++++ MATERIAL FOR THIS EXERCISE ++++

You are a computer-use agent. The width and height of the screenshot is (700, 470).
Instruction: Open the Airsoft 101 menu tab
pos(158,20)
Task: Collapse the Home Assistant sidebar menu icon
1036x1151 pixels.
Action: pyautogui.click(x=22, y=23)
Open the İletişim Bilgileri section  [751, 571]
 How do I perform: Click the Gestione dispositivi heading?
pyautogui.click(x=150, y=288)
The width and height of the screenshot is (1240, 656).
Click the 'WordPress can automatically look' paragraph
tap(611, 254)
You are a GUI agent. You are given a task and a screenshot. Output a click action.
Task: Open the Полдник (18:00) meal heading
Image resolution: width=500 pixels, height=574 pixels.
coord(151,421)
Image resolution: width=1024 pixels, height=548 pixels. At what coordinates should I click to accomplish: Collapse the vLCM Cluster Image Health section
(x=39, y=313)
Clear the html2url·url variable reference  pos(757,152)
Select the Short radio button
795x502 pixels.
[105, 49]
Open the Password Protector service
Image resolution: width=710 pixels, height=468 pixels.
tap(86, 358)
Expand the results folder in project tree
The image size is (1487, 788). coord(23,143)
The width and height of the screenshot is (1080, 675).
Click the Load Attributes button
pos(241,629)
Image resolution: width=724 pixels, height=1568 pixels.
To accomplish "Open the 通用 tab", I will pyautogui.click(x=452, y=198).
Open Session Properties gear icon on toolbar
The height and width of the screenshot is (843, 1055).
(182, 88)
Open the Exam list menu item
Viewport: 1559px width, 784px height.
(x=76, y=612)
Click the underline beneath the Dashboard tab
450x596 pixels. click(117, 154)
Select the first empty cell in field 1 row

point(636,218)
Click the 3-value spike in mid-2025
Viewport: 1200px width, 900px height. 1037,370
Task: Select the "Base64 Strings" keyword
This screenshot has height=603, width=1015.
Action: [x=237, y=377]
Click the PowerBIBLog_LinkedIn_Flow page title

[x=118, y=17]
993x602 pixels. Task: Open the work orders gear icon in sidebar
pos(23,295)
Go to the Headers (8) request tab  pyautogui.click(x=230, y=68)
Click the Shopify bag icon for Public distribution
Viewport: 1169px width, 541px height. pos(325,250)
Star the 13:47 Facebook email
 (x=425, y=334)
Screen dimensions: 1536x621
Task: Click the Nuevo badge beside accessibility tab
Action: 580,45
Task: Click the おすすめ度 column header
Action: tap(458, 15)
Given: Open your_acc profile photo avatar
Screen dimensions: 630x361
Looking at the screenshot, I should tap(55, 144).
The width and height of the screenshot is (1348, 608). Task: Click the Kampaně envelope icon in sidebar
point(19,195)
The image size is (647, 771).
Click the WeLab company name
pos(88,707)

++++

[DIRECTIONS] Please copy, exactly and with nothing else, the lines above beginning at the line that has "The width and height of the screenshot is (1240, 656)." and ending with the line that has "Given: Open your_acc profile photo avatar".

[WRITTEN RESPONSE]
The width and height of the screenshot is (1240, 656).
Click the 'WordPress can automatically look' paragraph
tap(611, 254)
You are a GUI agent. You are given a task and a screenshot. Output a click action.
Task: Open the Полдник (18:00) meal heading
Image resolution: width=500 pixels, height=574 pixels.
coord(151,421)
Image resolution: width=1024 pixels, height=548 pixels. At what coordinates should I click to accomplish: Collapse the vLCM Cluster Image Health section
(x=39, y=313)
Clear the html2url·url variable reference  pos(757,152)
Select the Short radio button
795x502 pixels.
[105, 49]
Open the Password Protector service
Image resolution: width=710 pixels, height=468 pixels.
tap(86, 358)
Expand the results folder in project tree
The image size is (1487, 788). coord(23,143)
The width and height of the screenshot is (1080, 675).
Click the Load Attributes button
pos(241,629)
Image resolution: width=724 pixels, height=1568 pixels.
To accomplish "Open the 通用 tab", I will pyautogui.click(x=452, y=198).
Open Session Properties gear icon on toolbar
The height and width of the screenshot is (843, 1055).
(182, 88)
Open the Exam list menu item
Viewport: 1559px width, 784px height.
(x=76, y=612)
Click the underline beneath the Dashboard tab
450x596 pixels. click(117, 154)
Select the first empty cell in field 1 row

point(636,218)
Click the 3-value spike in mid-2025
Viewport: 1200px width, 900px height. 1037,370
Task: Select the "Base64 Strings" keyword
This screenshot has height=603, width=1015.
Action: [x=237, y=377]
Click the PowerBIBLog_LinkedIn_Flow page title

[x=118, y=17]
993x602 pixels. Task: Open the work orders gear icon in sidebar
pos(23,295)
Go to the Headers (8) request tab  pyautogui.click(x=230, y=68)
Click the Shopify bag icon for Public distribution
Viewport: 1169px width, 541px height. pos(325,250)
Star the 13:47 Facebook email
 (x=425, y=334)
Screen dimensions: 1536x621
Task: Click the Nuevo badge beside accessibility tab
Action: 580,45
Task: Click the おすすめ度 column header
Action: tap(458, 15)
Given: Open your_acc profile photo avatar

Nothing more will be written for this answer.